En cuanto a la cohesión social, a la que tanto se alude desde el punto de vista religioso, ocurre algo similar. Efectivamente, se logra una unión por subordinación irreflexiva, pero también se produce por el debate crítico y la búsqueda de consenso. Los valores e ideales no religiosos también producen la cohesión, y de manera más solida, ya que el beneficio social se evidencia directamente en sus consecuencias (como puede ser la justicia o la solidaridad). En cualquier caso, no es necesaria la creencia en Dios, ni el dogmatismo, ni la consagración de valores, para la vida social. En el caso de la «fe», hay que decir que es un término ambiguo, no necesariamente de índole religiosa. En un sentido no religioso, la fe puede definirse por la evaluación crítica de los hechos con el fin de una mejor vida social (la confianza que podemos tener en el otro, justificada en el análisis de su conducta).
En un sentido religioso, podemos hablar de fe como aceptación irreflexiva, no se tienen en cuenta los hechos y se justifica por la fe. Hay que decir que, efectivamente, la confianza entre individuos favorece la interacción social, pero solo si el material de cohesión es sólido (como es la evalución crítica de los hechos relevantes) puede mantenerse en pie el edificio social de manera permanente. De nuevo se considera que la aceptación irreflexiva conduce al papanatismo y propone un contexto social frágil, mientras que una política general de confianza por evaluación crítica de los hechos favorece la objetividad y, al mismo tiempo, la autonomía y juicio crítico de cada individuo.
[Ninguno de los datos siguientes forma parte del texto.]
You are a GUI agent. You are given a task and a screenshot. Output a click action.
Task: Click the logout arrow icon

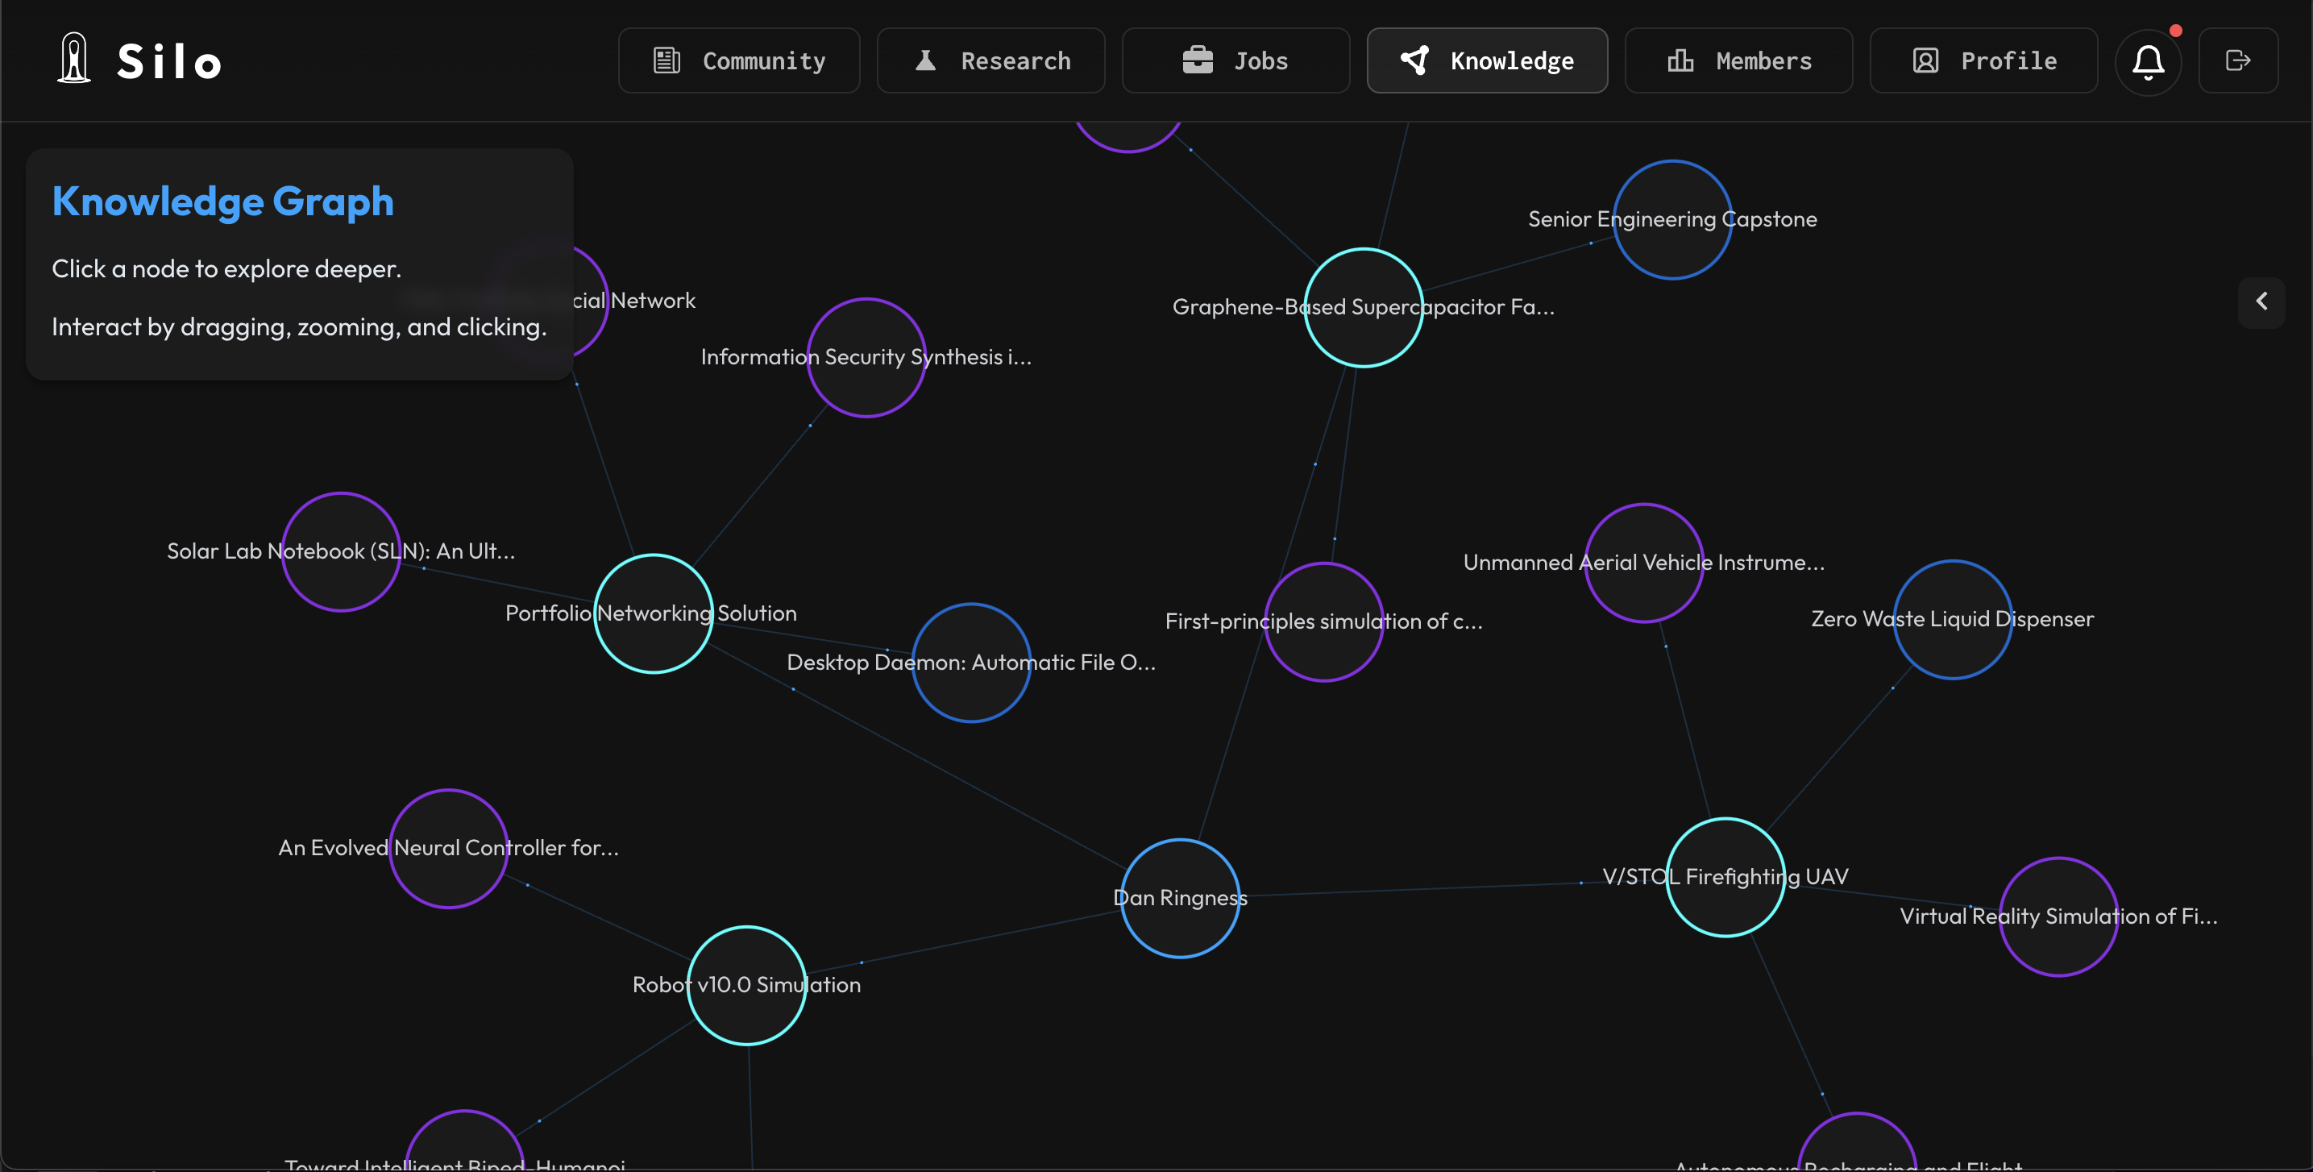pos(2238,61)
En el caso de los valores de altruismo, solidaridad o apoyo mutuo, tampoco pueden producirse de manera permanente por subordinación irreflexiva (en este caso, puede decirse que la fe es un instrumento, que se dirige hacia un lado o hacia otro, pero siempre de manera externa al individuo). La mejor base para la solidaridad es la empatía, ponerse en el lugar del otro, y no es necesaria la obediencia a una autoridad para ello.
La cultura religiosa promoverá la tranquilidad existencial del individuo en base a sentirse parte de algo superior, se idealiza una forma de vida externamente dirigida y se buscará la recompensa en un supuesto más allá. La iniciativa y responsabilidad individuales quedan ahogadas gracias a este control externo, y repercute así en una sociedad menos productiva e innovadora. Esta visión religiosa del individuo subordinado a una instancia superior tiene que ser enfrentada a nuevas experiencias que fomenten la iniciativa y el esfuerzo individuales, alimentados por la igualdad social. Este experiencia histórica, junto al conocimiento científico, pueden convertirse en un fuerte apoyo no irreflexivo, con una búsqueda de autonomía consciente, para el ser humano. Existen otros mucho factores en la cultura religiosa, en la misma línea de subordinación irreflexiva: el caso de la confianza infantil propia de la cultura religiosa, otra parte de una cultura autoritaria que ordena subordinar el juicio propio; la confianza en la acción supersticiosa en lugar de la acción inteligente, y la justificación final de una autoridad también terrenal (abuso de poder y corrupción en una clase mediadora). Los factores sociales negativos de una cultura religiosa, estrechamente vinculada a una cultura autoritaria, tienen un gran peso y es conveniente abandonarlos para una vida social más fructífera.